In linked list items are in order but in trees, the items are branched.

→Binary Tree

→Binary search tree

→AVL tree

→Red black tree

→N-ary tree

→General Tree

Now I’m going to cover all these topics, but will try to learn core concept and then you are ready to create other types!

Let’s see Binary Search Tree

Every node in a binary search tree comprises the following attributes.

  1. key/data: The value stored in the node.
  2. left: The pointer to the left child.
  3. right: The pointer to the right child.
  4. p: The pointer to the parent node.

So, the structure of class is to be like

class Node{

int date;

Node left,right;

}

Node parent/root;

Since, as you are familiar with double linked list, this is not a big deal.

Here is unique property of binary search tree

Let x be a node in a binary search tree.

  • If y is a node in the left subtree of x, then y.key ≤ x.key

This is not complicated.
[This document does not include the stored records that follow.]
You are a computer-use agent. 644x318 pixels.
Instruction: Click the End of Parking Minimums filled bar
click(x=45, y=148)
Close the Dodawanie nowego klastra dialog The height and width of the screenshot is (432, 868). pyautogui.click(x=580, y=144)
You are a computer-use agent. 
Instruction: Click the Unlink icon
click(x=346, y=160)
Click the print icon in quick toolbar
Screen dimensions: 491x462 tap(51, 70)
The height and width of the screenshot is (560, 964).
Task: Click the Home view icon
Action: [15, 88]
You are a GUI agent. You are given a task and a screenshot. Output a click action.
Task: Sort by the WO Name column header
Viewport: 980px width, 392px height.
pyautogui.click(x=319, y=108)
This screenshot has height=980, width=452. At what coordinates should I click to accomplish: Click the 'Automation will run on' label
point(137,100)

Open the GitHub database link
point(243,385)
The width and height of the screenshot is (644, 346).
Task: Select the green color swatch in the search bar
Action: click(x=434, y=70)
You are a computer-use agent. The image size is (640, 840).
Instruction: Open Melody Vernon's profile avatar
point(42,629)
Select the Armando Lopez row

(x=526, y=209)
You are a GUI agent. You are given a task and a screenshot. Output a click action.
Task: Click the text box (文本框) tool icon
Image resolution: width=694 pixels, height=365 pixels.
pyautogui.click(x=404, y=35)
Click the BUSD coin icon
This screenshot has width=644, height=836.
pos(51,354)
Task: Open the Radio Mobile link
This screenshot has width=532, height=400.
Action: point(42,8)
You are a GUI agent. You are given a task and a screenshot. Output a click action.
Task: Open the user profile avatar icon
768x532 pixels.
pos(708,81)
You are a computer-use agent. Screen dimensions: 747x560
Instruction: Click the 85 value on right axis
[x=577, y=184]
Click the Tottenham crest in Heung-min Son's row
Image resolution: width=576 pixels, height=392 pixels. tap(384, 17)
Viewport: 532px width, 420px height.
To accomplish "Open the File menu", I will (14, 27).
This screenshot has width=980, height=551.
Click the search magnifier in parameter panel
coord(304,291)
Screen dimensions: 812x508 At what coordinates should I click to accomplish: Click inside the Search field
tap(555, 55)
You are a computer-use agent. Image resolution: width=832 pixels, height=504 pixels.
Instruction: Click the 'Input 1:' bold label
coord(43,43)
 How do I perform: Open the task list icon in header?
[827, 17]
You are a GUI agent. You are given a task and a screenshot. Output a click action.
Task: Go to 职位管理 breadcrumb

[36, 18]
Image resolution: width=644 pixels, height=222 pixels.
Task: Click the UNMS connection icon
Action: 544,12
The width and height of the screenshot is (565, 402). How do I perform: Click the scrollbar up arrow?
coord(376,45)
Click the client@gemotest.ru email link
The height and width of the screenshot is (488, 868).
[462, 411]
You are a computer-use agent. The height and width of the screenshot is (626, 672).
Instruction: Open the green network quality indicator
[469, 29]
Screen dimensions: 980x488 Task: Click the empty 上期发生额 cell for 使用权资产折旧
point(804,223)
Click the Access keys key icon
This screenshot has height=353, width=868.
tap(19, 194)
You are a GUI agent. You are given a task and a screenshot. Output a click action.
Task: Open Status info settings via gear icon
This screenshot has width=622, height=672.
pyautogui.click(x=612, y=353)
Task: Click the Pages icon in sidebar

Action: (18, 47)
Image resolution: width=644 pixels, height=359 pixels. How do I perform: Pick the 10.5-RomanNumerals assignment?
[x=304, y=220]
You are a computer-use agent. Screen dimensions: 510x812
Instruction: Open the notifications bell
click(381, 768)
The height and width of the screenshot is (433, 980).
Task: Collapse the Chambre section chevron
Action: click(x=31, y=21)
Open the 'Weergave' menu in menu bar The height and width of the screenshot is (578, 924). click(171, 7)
Close your eye for a second and then think the concept.

We will see what’s binary search tree first

Binary search tree is tree having all greater values to right node in left node

Insertion operation →

We can solve this recursively

1.If root is null then insert data

2.else if value is greater than root data then root of right equal to insert of root of right and value

3.else if value is lesser than root data then root of left equal to insert of root of left and value

Now you may have got idea to do this without recursively

  1. while root is not null loop
  2. If value is greater than root data then root is equal to root of right
  3. Else value less than root data then root is equal to root of left
  4. end while loop
  5. root.data = value

Both have same logic but some alteration needed.

Coming to traversal there are three ways to traverse a tree.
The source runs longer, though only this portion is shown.